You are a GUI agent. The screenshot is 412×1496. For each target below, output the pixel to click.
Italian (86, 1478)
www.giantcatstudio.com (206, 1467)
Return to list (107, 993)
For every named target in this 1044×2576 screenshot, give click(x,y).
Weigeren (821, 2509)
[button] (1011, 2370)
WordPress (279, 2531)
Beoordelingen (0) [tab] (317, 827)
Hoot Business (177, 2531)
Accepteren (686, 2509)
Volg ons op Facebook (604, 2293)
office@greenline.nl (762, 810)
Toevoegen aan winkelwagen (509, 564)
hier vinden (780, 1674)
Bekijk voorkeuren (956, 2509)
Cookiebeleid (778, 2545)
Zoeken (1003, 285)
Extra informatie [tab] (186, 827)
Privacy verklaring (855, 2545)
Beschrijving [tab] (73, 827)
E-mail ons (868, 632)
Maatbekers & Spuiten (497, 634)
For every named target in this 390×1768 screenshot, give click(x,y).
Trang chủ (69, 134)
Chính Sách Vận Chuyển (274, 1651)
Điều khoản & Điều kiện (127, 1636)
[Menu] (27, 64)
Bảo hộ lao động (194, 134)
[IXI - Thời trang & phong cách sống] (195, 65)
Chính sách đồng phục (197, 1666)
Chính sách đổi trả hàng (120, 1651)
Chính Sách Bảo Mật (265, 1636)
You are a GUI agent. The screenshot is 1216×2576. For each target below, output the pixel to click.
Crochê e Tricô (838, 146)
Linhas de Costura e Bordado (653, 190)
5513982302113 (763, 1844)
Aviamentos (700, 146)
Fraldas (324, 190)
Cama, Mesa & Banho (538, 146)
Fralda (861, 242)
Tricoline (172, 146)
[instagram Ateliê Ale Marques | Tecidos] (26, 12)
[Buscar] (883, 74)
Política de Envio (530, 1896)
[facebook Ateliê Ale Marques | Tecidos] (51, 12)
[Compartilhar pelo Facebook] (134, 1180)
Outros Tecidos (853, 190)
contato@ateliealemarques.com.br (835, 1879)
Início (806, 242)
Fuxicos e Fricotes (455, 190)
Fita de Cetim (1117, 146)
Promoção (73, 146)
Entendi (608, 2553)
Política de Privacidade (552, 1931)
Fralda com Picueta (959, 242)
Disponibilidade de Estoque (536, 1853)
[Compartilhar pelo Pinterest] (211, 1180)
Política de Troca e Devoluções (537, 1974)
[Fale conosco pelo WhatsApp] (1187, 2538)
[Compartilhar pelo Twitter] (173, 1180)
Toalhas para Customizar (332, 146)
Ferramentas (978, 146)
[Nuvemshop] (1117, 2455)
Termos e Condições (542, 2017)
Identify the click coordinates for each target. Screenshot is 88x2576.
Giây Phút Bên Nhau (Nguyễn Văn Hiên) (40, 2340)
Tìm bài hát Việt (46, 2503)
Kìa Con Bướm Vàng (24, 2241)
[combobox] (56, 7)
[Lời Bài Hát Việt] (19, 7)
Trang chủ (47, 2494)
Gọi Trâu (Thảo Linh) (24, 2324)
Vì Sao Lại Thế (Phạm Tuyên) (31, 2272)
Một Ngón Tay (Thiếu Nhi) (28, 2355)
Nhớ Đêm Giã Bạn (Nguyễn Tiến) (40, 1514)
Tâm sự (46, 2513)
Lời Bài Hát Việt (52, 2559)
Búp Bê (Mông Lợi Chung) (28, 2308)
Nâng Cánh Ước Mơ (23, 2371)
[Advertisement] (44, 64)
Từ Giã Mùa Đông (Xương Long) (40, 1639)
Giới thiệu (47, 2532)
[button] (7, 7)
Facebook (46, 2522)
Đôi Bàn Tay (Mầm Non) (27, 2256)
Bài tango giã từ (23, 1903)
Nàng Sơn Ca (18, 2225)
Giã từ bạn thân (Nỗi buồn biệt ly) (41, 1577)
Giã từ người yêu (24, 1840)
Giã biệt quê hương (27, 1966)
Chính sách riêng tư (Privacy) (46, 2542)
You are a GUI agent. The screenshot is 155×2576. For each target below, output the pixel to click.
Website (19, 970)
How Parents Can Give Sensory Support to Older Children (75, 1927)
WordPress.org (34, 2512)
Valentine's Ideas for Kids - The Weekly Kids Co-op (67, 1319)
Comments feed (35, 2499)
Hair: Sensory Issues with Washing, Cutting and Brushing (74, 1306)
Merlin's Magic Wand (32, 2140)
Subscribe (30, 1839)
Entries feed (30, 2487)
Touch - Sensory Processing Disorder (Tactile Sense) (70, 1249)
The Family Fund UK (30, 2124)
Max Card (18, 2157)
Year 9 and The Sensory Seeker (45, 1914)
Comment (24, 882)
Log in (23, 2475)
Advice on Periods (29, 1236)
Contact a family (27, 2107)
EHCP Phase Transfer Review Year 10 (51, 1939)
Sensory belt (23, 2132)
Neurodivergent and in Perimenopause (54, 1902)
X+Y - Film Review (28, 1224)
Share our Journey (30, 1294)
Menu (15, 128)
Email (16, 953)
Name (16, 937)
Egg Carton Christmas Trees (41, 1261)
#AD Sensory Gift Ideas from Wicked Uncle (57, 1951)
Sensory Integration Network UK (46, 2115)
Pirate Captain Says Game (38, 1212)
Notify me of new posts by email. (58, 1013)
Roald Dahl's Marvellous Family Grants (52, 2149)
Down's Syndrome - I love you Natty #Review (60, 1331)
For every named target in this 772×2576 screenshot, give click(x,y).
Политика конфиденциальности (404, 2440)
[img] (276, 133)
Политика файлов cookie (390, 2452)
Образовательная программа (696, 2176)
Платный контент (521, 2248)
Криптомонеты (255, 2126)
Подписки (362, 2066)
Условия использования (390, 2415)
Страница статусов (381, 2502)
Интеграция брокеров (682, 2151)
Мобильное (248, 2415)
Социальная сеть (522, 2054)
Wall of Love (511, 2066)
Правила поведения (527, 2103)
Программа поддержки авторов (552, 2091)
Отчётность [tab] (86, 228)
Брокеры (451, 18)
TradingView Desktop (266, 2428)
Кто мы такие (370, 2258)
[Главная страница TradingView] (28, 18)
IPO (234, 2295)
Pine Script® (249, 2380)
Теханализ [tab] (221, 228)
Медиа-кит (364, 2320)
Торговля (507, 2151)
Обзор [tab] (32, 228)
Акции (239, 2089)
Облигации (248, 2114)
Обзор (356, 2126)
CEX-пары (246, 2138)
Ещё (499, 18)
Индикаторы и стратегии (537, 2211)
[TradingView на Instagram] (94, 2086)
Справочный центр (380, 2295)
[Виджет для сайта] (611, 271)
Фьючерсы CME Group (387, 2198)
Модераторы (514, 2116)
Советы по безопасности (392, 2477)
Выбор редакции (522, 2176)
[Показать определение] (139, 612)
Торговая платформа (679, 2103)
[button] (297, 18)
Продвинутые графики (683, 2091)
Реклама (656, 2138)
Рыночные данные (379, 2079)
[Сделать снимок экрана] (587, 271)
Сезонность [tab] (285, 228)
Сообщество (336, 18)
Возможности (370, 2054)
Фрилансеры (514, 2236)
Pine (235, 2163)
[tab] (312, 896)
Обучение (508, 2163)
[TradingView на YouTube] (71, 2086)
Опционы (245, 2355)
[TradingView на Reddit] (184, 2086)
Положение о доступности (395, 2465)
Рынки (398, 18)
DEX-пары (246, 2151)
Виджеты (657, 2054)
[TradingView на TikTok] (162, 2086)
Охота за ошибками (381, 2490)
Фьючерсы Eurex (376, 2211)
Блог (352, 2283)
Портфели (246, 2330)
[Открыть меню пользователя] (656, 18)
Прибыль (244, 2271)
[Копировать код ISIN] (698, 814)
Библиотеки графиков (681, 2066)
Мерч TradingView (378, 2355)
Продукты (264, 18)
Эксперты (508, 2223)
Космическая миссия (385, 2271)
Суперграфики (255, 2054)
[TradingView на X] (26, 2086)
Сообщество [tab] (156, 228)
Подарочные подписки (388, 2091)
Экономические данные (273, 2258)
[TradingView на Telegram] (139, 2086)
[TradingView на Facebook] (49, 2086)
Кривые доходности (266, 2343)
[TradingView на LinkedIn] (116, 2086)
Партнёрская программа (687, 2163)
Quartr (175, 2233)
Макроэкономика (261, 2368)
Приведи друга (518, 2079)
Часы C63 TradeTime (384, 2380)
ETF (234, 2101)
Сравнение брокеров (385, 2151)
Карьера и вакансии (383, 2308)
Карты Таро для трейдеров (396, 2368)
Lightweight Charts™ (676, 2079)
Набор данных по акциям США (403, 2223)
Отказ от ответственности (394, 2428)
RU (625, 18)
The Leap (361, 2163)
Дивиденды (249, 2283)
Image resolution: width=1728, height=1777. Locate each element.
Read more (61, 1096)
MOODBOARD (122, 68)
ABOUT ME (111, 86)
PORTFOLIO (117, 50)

***

TASK DIRECTIONS: All that should be returned is the run of lines from the one with "[Открыть меню пользователя] (656, 18)" to the last line of the material above, copied exactly.

WRITTEN REPLY:
[Открыть меню пользователя] (656, 18)
Прибыль (244, 2271)
[Копировать код ISIN] (698, 814)
Библиотеки графиков (681, 2066)
Мерч TradingView (378, 2355)
Продукты (264, 18)
Эксперты (508, 2223)
Космическая миссия (385, 2271)
Суперграфики (255, 2054)
[TradingView на X] (26, 2086)
Сообщество [tab] (156, 228)
Подарочные подписки (388, 2091)
Экономические данные (273, 2258)
[TradingView на Telegram] (139, 2086)
[TradingView на Facebook] (49, 2086)
Кривые доходности (266, 2343)
[TradingView на LinkedIn] (116, 2086)
Партнёрская программа (687, 2163)
Quartr (175, 2233)
Макроэкономика (261, 2368)
Приведи друга (518, 2079)
Часы C63 TradeTime (384, 2380)
ETF (234, 2101)
Сравнение брокеров (385, 2151)
Карьера и вакансии (383, 2308)
Карты Таро для трейдеров (396, 2368)
Lightweight Charts™ (676, 2079)
Набор данных по акциям США (403, 2223)
Отказ от ответственности (394, 2428)
RU (625, 18)
The Leap (361, 2163)
Дивиденды (249, 2283)
Image resolution: width=1728, height=1777. Locate each element.
Read more (61, 1096)
MOODBOARD (122, 68)
ABOUT ME (111, 86)
PORTFOLIO (117, 50)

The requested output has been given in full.